Sovereign Cloud & EU Infrastructure Migration
Practical support for organizations moving Linux workloads toward EU-based infrastructure. We focus on operational risk management and engineering execution — not vendor advocacy. Better control, clearer data residency and reduced concentration risk.
Why this is a practical infrastructure decision
The movement toward EU-based infrastructure is driven by several converging factors. We approach this as a risk management and operational strategy question, not an ideological one.
Regulatory & contractual requirements
GDPR, NIS2, DORA, sector-specific regulations and enterprise client contracts increasingly specify or strongly imply EU data location. Running on EU infrastructure simplifies compliance documentation and reduces legal exposure for organizations handling EU personal data or operating in regulated sectors.
Vendor concentration risk
Over-reliance on a single infrastructure provider — particularly one operating under non-EU jurisdiction — creates concentration risk: pricing changes, service deprecation, policy shifts or geopolitical events can all affect your operations. Diversifying toward EU providers reduces that exposure.
Data residency clarity
Knowing exactly where your data lives and under which jurisdiction simplifies customer conversations, due diligence processes and regulatory reporting. EU-based infrastructure with documented provider terms makes those conversations concrete rather than speculative.

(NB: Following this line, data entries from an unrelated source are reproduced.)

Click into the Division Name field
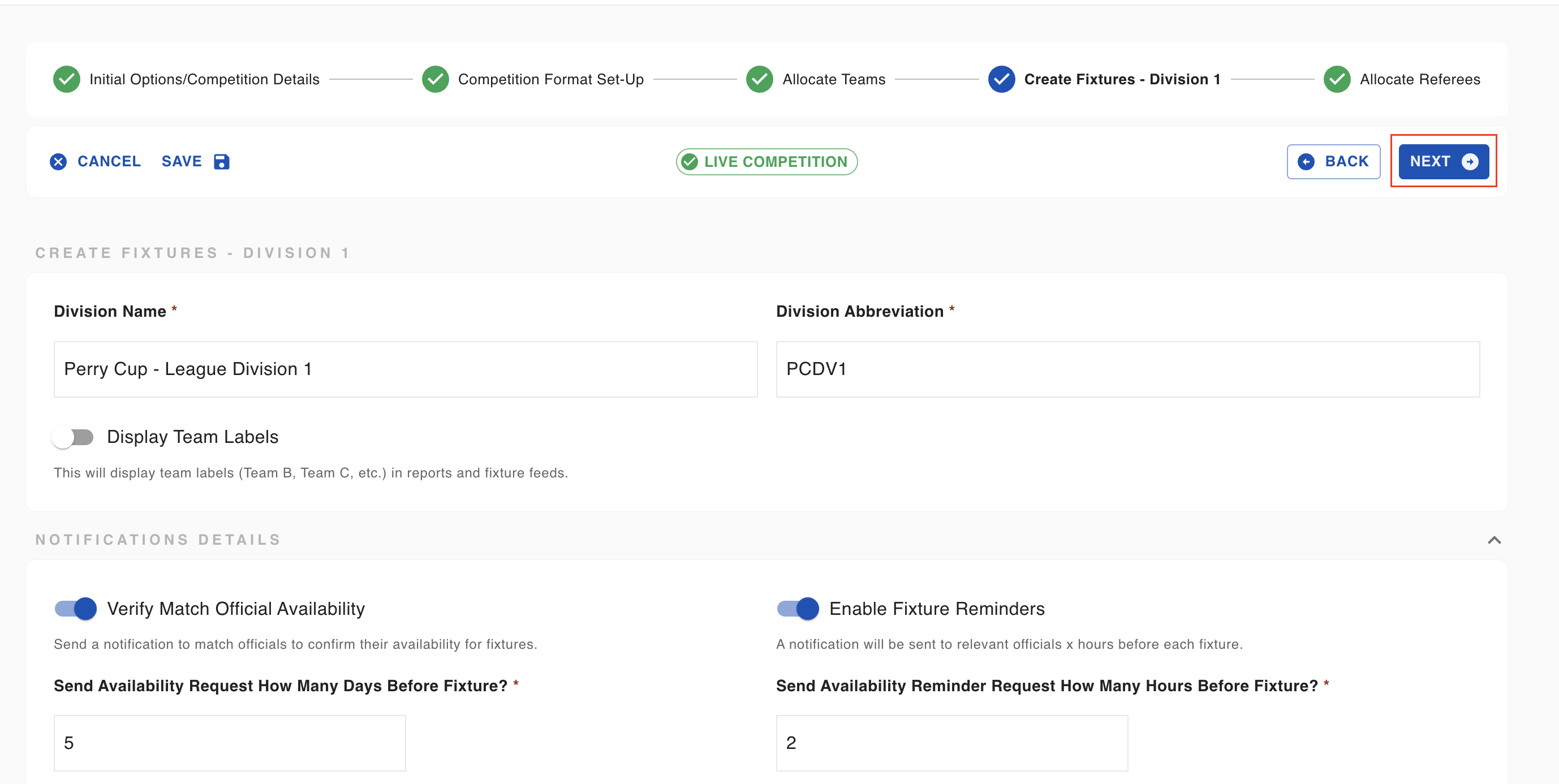The height and width of the screenshot is (784, 1559). 406,369
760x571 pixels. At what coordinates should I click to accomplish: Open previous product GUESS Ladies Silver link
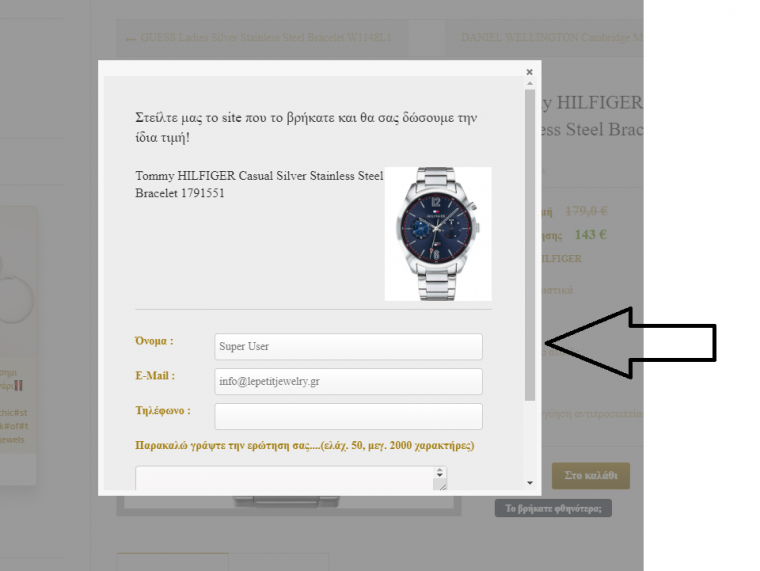click(x=266, y=37)
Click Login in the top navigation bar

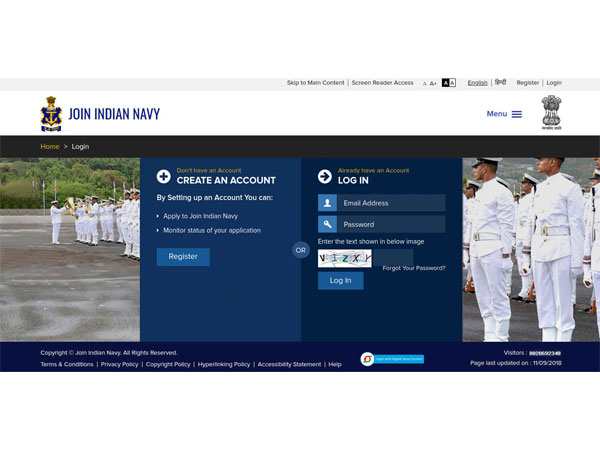tap(553, 83)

Operational control & auditability
EU infrastructure providers, including many specialized hosting companies and colocation facilities, typically offer more direct operational relationships, clearer SLAs and easier access to support compared to large hyperscaler abstractions. That can translate directly to better incident response and faster recovery.
Who this is for
EU-based SaaS & software companies
Companies serving EU customers who need to clearly communicate where data is hosted and processed, and who want to reduce dependency on providers outside their operational jurisdiction.
Fintech & regulated businesses
Financial sector companies and their technology suppliers facing DORA, GDPR and data sovereignty expectations who need documented EU infrastructure with clear contractual and operational controls.
Hosting & infrastructure providers
Hosting companies building or expanding EU infrastructure who need Linux operations expertise to provision, configure, document and operate the new environment.
Companies exiting hyperscalers
Organizations that have decided to move away from AWS, GCP or Azure — whether for cost, control or regulatory reasons — and need a technically solid migration to EU-based dedicated or cloud infrastructure.
Organizations building hybrid infrastructure
Teams that want to retain some existing infrastructure while moving specific workloads or data sets to EU-based providers, and need help designing and executing that split cleanly.
E-commerce & digital platforms
EU-facing e-commerce businesses that want to demonstrate EU data hosting to customers, satisfy platform or payment provider requirements and reduce their international infrastructure risk profile.
What we do
We document what you currently run, where it runs, what it depends on and what the migration order and risk profile for each component is.
We assess EU infrastructure options (OVHcloud, Hetzner, Scaleway, Exoscale, IONOS and others) against your requirements: geography, cost, performance, SLA, compliance posture and operational model.
Step-by-step migration procedures for each component, with pre-migration validation, migration steps, post-migration verification and rollback procedures. Nothing is done without a documented plan.
Every migration phase includes a clear rollback path. We do not commit to cutover until the target environment is validated and rollback is tested or documented.
Where appropriate, we help replace proprietary cloud services (managed databases, object storage, queuing) with open-source equivalents on your EU infrastructure, reducing ongoing provider lock-in.
After migration, we monitor the new environment, resolve any operational issues, document the final state and ensure your team is confident in operating and maintaining the migrated infrastructure.
Typical outcomes
All workloads running on EU-based providers with clear documentation of physical location, provider jurisdiction and contractual terms.
No single provider concentration risk, with clear contingency paths if any individual provider changes pricing, policies or service availability.
Phased, documented migrations with rollback planning and validation at each stage — not big-bang cutovers that create operational risk.
The technical foundation for data residency claims: actual EU hosting with documented provider agreements and operational evidence.
Your team understands the new infrastructure, has documentation to operate it and has been involved in the migration process — not handed a black box.